Toch eist het ziekenfonds bovenop de algemene, vereiste documenten een IQ-test als het gaat om enkele specifieke problemen zoals spraakmoeilijkheden en taalontwikkelingsstoornissen [1]. Op deze manier wordt er bepaald of de patiënt al dan niet recht heeft op terugbetaling. Indien de begunstigde van de behandelingen niet hoger scoort dan 86, komt zijn ziekenfonds niet tussen.

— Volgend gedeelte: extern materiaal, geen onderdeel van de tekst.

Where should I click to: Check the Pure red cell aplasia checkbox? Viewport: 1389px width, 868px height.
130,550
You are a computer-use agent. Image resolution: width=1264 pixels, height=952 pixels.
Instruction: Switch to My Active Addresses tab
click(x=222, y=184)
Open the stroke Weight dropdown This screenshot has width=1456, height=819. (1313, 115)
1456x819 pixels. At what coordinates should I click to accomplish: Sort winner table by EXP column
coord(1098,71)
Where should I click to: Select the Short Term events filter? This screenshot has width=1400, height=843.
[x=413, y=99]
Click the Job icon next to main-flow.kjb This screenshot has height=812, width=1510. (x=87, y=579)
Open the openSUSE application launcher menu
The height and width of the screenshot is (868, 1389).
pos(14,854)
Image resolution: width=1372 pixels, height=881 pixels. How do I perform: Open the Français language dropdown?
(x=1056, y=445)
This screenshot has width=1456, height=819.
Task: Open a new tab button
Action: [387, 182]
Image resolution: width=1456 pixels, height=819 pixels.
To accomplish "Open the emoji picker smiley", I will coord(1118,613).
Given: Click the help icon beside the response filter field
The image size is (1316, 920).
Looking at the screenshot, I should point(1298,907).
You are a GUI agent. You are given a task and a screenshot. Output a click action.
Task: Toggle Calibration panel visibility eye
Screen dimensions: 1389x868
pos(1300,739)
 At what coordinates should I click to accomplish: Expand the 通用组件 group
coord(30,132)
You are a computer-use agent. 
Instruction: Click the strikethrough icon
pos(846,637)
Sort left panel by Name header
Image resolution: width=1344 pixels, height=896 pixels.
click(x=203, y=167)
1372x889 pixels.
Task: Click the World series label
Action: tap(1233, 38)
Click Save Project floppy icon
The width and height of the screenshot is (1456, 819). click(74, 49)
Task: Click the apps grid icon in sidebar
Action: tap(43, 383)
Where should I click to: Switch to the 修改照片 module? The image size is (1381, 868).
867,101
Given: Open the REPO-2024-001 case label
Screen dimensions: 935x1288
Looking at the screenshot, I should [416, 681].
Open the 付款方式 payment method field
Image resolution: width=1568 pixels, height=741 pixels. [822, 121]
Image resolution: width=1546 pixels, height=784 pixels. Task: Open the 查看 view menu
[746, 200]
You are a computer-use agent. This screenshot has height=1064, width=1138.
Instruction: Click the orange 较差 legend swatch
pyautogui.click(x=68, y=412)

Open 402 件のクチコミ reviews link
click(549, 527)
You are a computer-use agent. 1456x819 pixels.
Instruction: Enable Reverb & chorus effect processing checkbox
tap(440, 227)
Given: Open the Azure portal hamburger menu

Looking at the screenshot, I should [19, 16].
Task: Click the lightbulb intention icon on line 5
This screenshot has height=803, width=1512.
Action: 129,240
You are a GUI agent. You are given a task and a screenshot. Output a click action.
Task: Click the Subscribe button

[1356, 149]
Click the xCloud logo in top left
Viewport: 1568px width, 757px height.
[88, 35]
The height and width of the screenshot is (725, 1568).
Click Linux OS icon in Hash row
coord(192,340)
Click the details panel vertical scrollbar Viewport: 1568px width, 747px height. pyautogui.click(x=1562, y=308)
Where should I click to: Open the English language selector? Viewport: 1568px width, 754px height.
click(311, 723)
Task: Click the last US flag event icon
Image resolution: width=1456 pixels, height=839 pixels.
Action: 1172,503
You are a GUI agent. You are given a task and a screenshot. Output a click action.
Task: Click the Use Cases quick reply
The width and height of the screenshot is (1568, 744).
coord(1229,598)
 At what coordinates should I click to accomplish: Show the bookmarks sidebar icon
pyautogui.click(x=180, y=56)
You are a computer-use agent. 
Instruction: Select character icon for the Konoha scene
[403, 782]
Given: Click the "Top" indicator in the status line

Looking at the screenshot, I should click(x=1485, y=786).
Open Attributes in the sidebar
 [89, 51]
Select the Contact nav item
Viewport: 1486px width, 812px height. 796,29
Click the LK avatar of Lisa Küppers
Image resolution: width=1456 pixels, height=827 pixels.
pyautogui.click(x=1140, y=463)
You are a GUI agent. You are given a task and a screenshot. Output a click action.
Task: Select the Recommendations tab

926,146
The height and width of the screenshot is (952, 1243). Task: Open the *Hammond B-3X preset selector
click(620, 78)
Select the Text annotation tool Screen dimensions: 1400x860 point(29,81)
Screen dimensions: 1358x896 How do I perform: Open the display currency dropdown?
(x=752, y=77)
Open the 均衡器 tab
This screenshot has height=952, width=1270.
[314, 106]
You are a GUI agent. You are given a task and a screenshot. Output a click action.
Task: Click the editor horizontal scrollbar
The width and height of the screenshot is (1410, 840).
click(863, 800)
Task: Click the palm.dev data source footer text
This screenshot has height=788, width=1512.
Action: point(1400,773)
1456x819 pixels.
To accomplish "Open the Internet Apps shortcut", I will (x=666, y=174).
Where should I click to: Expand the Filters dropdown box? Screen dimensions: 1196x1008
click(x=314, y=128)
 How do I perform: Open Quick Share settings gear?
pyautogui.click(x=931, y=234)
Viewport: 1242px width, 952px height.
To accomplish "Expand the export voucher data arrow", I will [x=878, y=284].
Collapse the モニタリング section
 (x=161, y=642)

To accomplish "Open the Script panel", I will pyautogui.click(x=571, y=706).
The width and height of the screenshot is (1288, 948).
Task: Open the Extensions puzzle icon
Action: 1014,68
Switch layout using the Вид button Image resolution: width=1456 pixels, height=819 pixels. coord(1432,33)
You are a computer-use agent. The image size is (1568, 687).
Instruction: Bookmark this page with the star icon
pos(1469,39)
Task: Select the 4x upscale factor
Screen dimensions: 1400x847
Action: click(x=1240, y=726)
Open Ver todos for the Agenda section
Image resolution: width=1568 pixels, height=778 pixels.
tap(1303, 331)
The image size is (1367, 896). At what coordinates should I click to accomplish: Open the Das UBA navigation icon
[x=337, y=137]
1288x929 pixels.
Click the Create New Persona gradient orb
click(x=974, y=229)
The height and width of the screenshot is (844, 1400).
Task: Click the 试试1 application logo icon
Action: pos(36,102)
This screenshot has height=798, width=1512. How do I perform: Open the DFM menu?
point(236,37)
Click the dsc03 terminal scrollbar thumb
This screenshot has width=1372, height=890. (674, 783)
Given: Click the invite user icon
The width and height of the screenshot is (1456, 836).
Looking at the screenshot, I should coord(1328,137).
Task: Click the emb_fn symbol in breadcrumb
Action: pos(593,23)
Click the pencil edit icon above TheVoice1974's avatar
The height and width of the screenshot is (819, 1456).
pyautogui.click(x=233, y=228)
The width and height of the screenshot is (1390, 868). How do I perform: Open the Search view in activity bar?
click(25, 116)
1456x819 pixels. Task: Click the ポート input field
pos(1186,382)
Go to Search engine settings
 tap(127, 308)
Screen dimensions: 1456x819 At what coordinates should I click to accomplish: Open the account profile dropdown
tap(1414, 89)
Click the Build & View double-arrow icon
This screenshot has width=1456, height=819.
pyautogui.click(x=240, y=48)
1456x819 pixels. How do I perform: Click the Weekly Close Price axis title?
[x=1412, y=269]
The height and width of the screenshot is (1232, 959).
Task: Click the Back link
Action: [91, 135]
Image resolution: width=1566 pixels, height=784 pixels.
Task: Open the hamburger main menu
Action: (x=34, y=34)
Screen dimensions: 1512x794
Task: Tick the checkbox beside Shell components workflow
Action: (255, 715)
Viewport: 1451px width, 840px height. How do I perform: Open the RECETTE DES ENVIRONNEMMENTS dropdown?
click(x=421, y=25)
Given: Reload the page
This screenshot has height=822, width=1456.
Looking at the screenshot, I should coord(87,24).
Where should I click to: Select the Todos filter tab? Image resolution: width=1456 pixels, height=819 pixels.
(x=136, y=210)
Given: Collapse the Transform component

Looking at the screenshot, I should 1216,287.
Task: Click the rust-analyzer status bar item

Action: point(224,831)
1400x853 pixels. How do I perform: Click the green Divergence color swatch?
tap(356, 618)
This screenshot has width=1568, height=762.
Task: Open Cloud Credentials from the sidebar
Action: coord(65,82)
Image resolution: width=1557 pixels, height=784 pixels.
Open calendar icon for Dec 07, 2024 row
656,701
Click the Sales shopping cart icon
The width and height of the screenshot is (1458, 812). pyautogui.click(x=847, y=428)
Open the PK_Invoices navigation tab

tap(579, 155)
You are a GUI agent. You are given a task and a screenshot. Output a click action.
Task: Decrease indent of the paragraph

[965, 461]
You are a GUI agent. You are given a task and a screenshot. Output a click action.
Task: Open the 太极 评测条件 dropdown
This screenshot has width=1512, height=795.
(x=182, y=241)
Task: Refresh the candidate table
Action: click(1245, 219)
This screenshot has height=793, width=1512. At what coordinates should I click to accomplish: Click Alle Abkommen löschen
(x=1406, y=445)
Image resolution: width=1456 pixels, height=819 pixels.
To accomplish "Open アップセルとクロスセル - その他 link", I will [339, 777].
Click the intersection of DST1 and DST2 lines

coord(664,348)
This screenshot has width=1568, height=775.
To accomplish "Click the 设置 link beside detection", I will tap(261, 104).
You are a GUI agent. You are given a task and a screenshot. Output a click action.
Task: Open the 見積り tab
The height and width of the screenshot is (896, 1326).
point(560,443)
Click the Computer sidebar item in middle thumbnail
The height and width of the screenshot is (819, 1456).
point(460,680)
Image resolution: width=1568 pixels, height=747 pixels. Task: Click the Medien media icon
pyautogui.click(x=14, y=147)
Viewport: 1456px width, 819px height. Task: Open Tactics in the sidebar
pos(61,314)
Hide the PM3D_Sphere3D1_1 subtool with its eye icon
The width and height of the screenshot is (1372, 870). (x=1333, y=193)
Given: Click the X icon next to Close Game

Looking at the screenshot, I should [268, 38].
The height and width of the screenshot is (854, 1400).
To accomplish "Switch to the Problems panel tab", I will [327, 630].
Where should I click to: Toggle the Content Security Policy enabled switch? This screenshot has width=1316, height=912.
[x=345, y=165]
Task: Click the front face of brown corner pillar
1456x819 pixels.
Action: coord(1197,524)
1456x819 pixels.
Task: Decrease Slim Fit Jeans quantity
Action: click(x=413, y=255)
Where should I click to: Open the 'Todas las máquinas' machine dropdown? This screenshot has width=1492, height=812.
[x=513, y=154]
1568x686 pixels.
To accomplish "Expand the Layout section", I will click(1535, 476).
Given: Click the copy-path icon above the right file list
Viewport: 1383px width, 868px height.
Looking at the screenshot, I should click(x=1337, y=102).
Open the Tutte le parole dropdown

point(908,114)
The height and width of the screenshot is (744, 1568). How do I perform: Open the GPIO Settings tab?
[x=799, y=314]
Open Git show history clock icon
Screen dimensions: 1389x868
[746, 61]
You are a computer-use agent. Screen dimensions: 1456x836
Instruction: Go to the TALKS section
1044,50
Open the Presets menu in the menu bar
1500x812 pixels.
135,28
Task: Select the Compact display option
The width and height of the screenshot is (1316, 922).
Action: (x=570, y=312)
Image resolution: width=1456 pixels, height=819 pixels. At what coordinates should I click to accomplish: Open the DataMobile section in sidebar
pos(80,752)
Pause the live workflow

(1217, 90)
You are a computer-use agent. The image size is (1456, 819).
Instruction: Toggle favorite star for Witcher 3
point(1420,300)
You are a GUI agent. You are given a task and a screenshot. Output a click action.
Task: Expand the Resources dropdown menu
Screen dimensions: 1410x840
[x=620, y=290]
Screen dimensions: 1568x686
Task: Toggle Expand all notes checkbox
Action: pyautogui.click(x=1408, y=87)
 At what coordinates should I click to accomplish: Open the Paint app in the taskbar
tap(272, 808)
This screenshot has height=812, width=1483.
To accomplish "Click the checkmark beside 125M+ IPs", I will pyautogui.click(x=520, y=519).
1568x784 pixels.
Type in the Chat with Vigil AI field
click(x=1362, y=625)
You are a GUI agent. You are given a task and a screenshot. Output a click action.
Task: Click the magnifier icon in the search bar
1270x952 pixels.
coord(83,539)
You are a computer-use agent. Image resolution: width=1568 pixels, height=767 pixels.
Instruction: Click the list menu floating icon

Vooraleer we het discriminerende karakter van zo’n criterium in vraag stellen, proberen we eerst de oorsprong ervan te begrijpen.

Geschiedenis

Vanaf 1996 werd het criterium “IQ” gebruikt door de sociale zekerheid [2]. Voornamelijk om budgettaire redenen, maar ook om de zorg te verdelen over multidisciplinaire behandelingen (waaronder zowel logopedie als andere verzorging) en behandelingen die enkel te maken hebben met logopedie. Gezien het “logopediebudget” van de sociale zekerheid afhangt van een gesloten enveloppe, zijn er criteria opgesteld om dat budget te kunnen controleren. Het IQ stelt dus als het ware een “financieel alibi” voor. Om een idee te krijgen van de omvang: het logopediebudget bestond in 2013 uit €83.000.000.

Doelpubliek

Ook al heeft niet iedereen logopedie nodig, toch treft deze grens een aanzienlijk percentage van de bevolking, vermits 16% van de bevolking een IQ onder 86 heeft. Deze grens raakt niet enkel de mensen met een verstandelijke beperking (IQ onder 75), maar ook het deel van de bevolking dat valt onder de categorie “zwakke intelligentie”.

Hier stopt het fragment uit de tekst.